TAT’s 2025 performance demonstrates the company’s ability to outpace the broader aviation maintenance market through diversification, operational discipline, and a focus on high-value, recurring service contracts. Management’s commentary and Q&A responses reinforce the company’s strategic clarity and readiness to scale both organically and through acquisition.

Key Considerations:

  • Supply Chain Disruption: Persistent parts shortages, especially for APUs and landing gear, are extending turnaround times and could impact near-term revenue recognition.
  • Backlog Quality: The backlog increase is driven by new contracts, not just deferred work, reinforcing multi-year demand visibility.
  • Margin Trajectory: Continued cost discipline and operational improvements are supporting margin expansion, with further upside as supply chains normalize.
  • M&A Execution: The company’s readiness for bolt-on deals is high, but disciplined target selection and integration will be critical to value creation.

Risks

Supply chain volatility remains the most immediate risk, with ongoing parts delays from key suppliers potentially impacting both revenue recognition and profitability in the first half of 2026. Geopolitical instability, particularly in Israel, adds operational risk, though management reports no business interruption to date.

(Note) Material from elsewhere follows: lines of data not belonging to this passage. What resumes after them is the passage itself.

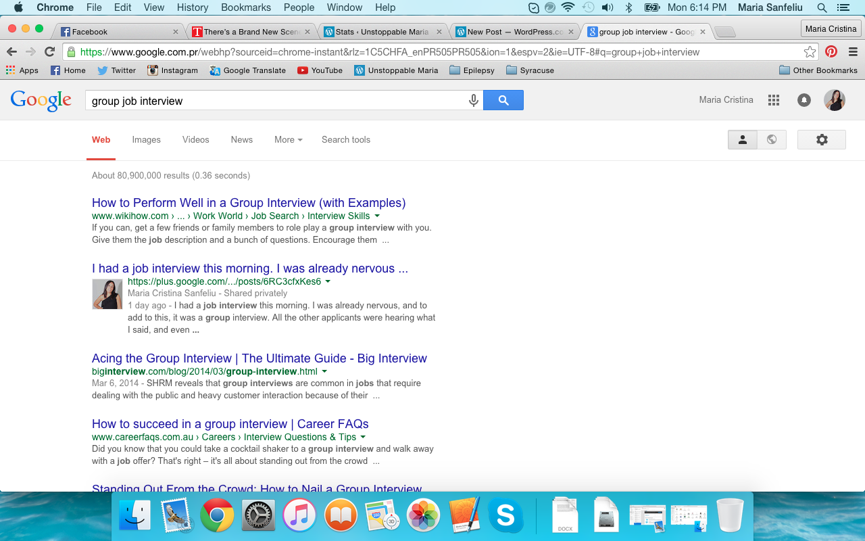Click the search box containing 'group job interview'

[x=277, y=101]
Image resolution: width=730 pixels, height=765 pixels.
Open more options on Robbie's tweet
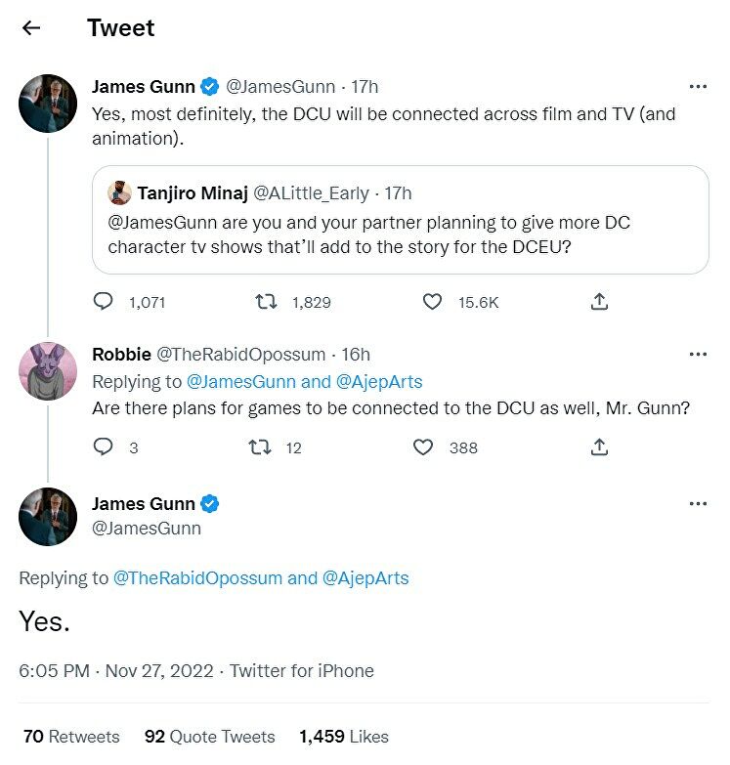pyautogui.click(x=698, y=355)
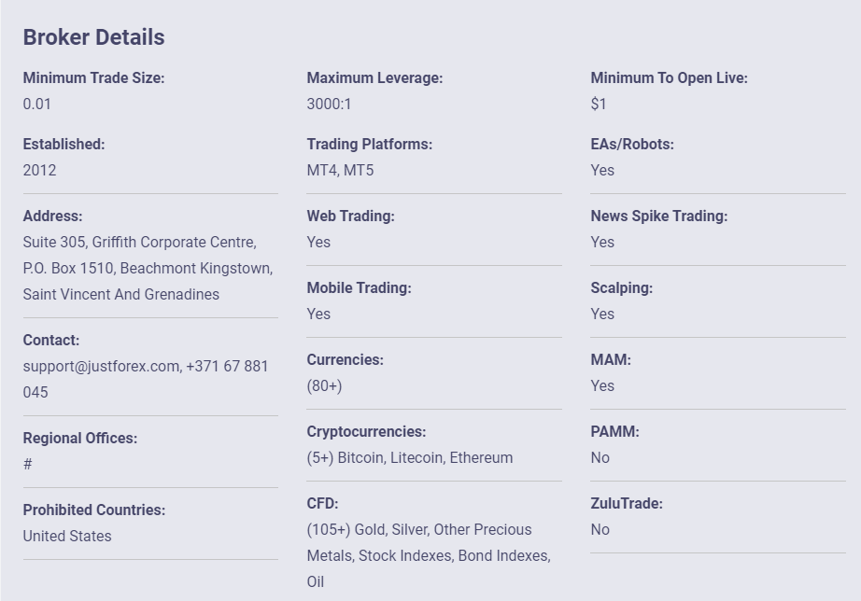Image resolution: width=861 pixels, height=601 pixels.
Task: Click the Maximum Leverage 3000:1 value
Action: pyautogui.click(x=329, y=104)
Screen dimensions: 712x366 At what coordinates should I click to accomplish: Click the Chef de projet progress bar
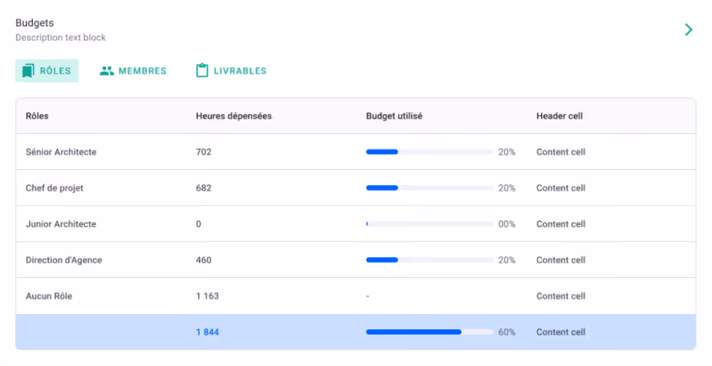430,187

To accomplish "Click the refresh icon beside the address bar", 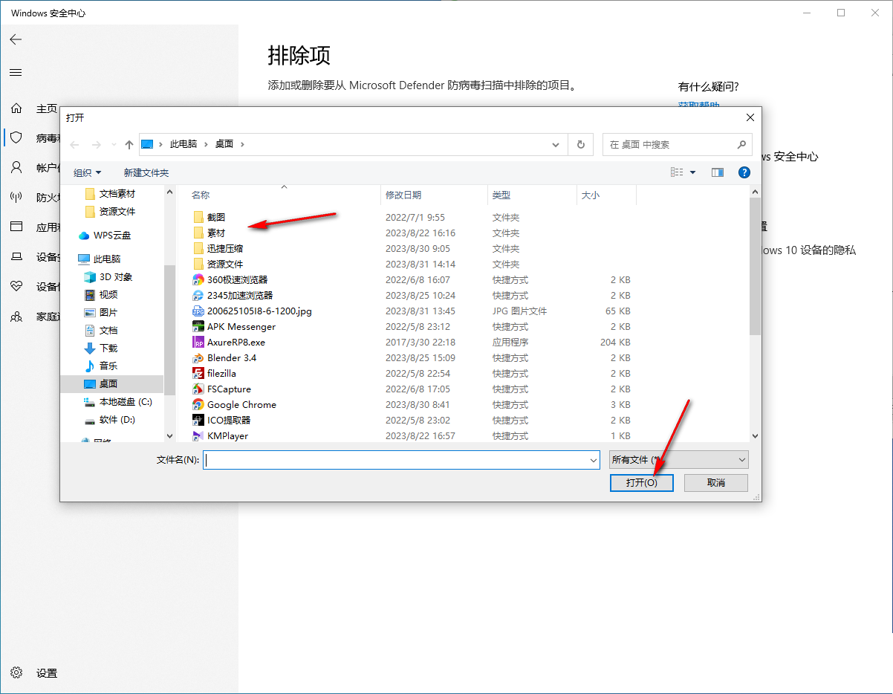I will [x=580, y=144].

The company’s commercial-heavy mix limits exposure to defense upswings, while margin expansion ambitions depend on industry-wide normalization in teardown activity and vendor reliability.

Forward Outlook

For Q1 2026, TAT guided to:

  • Continued strong intake and backlog conversion, tempered by ongoing supply chain friction.
  • Margin stability with upside as cost initiatives and mix improvements persist.

For full-year 2026, management maintained a confident outlook:

  • Organic growth supported by new long-term agreements and record backlog.
  • Active pursuit of bolt-on acquisitions to expand market presence and capabilities.

Management highlighted several factors that underpin this view:

  • “We remain extremely confident in our overall trajectory for the business.”
  • “Our balance sheet and cash position provide the financial capacity to act.”

Takeaways

TAT Technologies enters 2026 from a position of record financial strength, with a multi-year backlog, expanding margins, and clear intent to leverage both organic and inorganic growth levers.

  • Backlog-Driven Visibility: New long-term contracts and OEM orders underpin multi-year demand, reducing reliance on short-cycle intake.
  • Margin Expansion Path: Disciplined cost management and operational improvements are delivering steady margin gains, with further upside tied to supply chain resolution and teardown market normalization.
  • M&A as a Growth Catalyst: The company’s readiness for disciplined acquisitions offers an additional vector for scale and competitive advantage in the fragmented MRO market.

Conclusion

TAT Technologies’ Q4 and full-year 2025 results reinforce its standing as a resilient, diversified aviation MRO platform with strong financial discipline and expanding strategic options. Investors should monitor the pace of supply chain recovery and the company’s ability to execute on its acquisition pipeline as key determinants of future value creation.

Industry Read-Through

TAT’s results highlight persistent structural demand for aviation MRO services as airlines extend fleet life amid new aircraft delivery constraints. The company’s ability to grow backlog and margins despite supply chain friction signals that well-diversified, operationally agile MRO providers are best positioned to capture share in this environment. The industry-wide shortage of teardown engines and parts remains a limiting factor for profitability across the sector. TAT’s move toward consolidation and scale echoes broader trends in aviation services, suggesting further M&A activity and platform-building among peer companies. Investors in aviation aftermarket, parts, and services should closely watch supply chain normalization and the pace of contract wins as leading indicators for the sector.